Guadalupe Valdez (born October 11, 1947) is an American law enforcement official who served as Sheriff of Dallas County, Texas, from 2005 to 2017, and was the Democratic nominee for Governor of Texas in the 2018 gubernatorial election. She lost to the incumbent, Greg Abbott.

Early life 
Valdez was born and raised in San Antonio, as the youngest of eight children of Mexican-American migrant farm worker parents.
She started life by working in the fields but paid her way through college. She earned a bachelor's degree in Business Administration from Southern Nazarene University in Bethany, Oklahoma, and later a master's degree in criminology and criminal justice from the University of Texas at Arlington.

Early career 
Prior to entering law enforcement, Lupe Valdez was an officer in the United States Army Reserve, where she attained the rank of captain.

Her law enforcement career began as a jailer, first in a county jail and then in a federal prison. She then moved on to investigative roles as an agent of the General Services Administration, the U.S. Department of Agriculture and, finally, the U.S. Customs Service. With the creation of the Department of Homeland Security in 2002, she was made a Senior Agent, serving in that role until her retirement. In January 2004, Valdez retired to run for the office of Dallas County Sheriff. In 2009, Valdez completed Harvard University's John F. Kennedy School of Government program for Senior Executives in State and Local Government as a David Bohnett LGBTQ Victory Institute Leadership Fellow.

Listing:

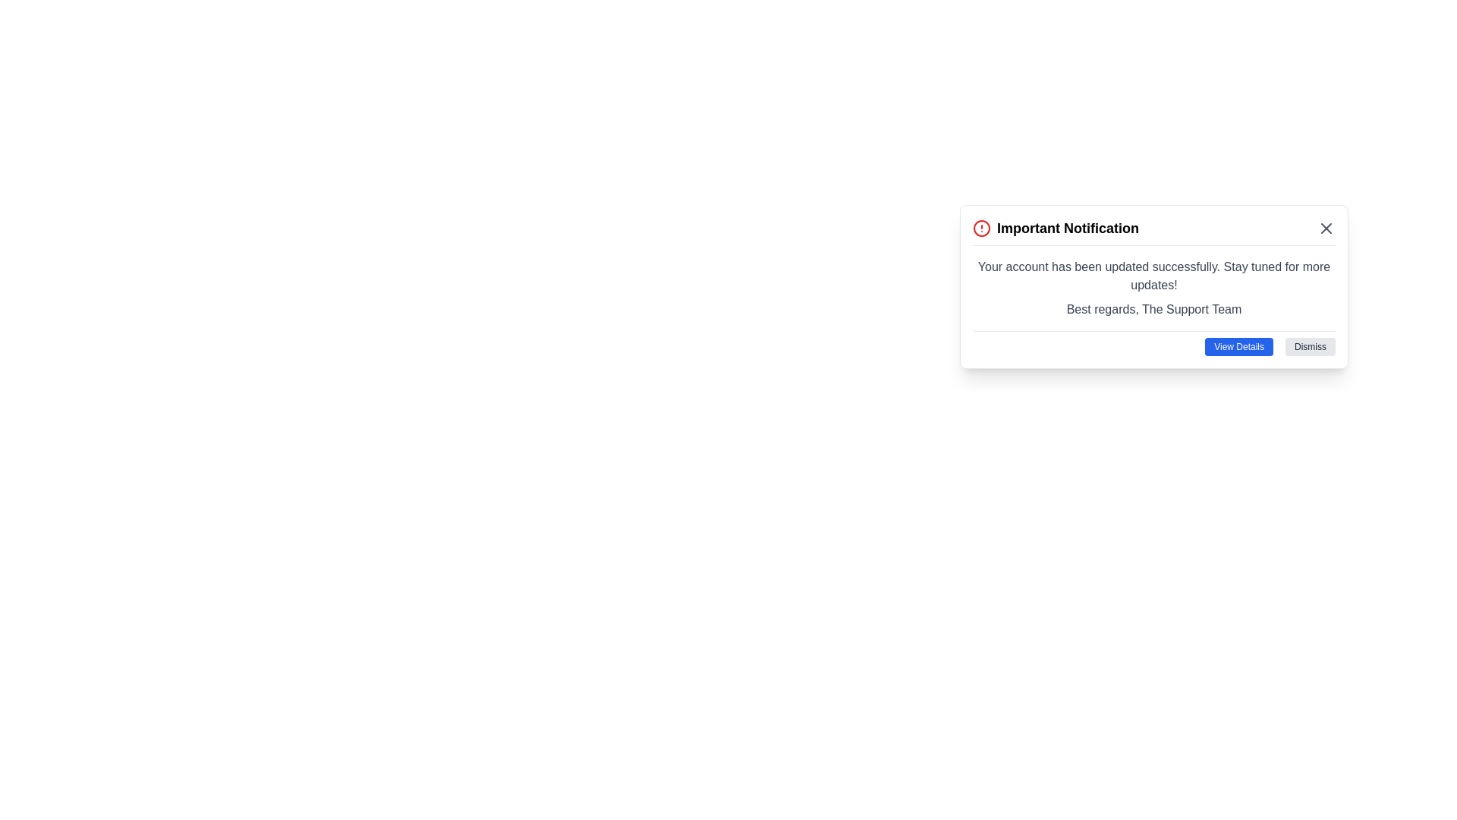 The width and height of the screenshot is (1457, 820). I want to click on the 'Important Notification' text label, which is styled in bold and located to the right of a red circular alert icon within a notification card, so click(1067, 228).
--
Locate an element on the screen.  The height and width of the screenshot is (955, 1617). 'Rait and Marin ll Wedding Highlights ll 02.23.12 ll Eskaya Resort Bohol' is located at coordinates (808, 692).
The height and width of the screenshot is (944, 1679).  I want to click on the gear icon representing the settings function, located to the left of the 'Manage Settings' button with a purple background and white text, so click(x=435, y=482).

Things to do:
**a)** From the biography of Lupe Valdez, quote the part that begins with the words containing "Guadalupe Valdez (born" and ends with "rank of captain.".
**b)** According to the Lupe Valdez biography, what rank did she attain in the United States Army Reserve?
**c)** Continue the biography of Lupe Valdez from its last sentence.

Task-by-task results:
**a)**
Guadalupe Valdez (born October 11, 1947) is an American law enforcement official who served as Sheriff of Dallas County, Texas, from 2005 to 2017, and was the Democratic nominee for Governor of Texas in the 2018 gubernatorial election. She lost to the incumbent, Greg Abbott.

Early life 
Valdez was born and raised in San Antonio, as the youngest of eight children of Mexican-American migrant farm worker parents.
She started life by working in the fields but paid her way through college. She earned a bachelor's degree in Business Administration from Southern Nazarene University in Bethany, Oklahoma, and later a master's degree in criminology and criminal justice from the University of Texas at Arlington.

Early career 
Prior to entering law enforcement, Lupe Valdez was an officer in the United States Army Reserve, where she attained the rank of captain.

**b)** Captain.

**c)**
Political career

Elections and terms as sheriff 
On January 2, 2004, Lupe Valdez announced her candidacy for the Democratic nomination for Dallas County Sheriff. During the primary election, she faced three opponents, and finished as the highest vote-getter with 13,867 votes. She subsequently won a run-off election against future Dallas County Judge Jim Foster. Valdez won 73 percent of the vote in the run-off.

As she entered the general campaign, Valdez was widely considered the underdog in her general election race against Republican Danny Chandler. Chandler, a 30-year veteran of the Sheriff's Department, had defeated incumbent Sheriff Jim Bowles in the Republican primary. Bowles, who was tainted by corruption allegations, had held the office for 20 years. As an openly lesbian candidate for public office, Valdez's campaign won the backing of the Gay & Lesbian Victory Fund.  The general election saw Valdez beat Chandler by 51.3% to 48.7%, a margin of some 18,000 votes.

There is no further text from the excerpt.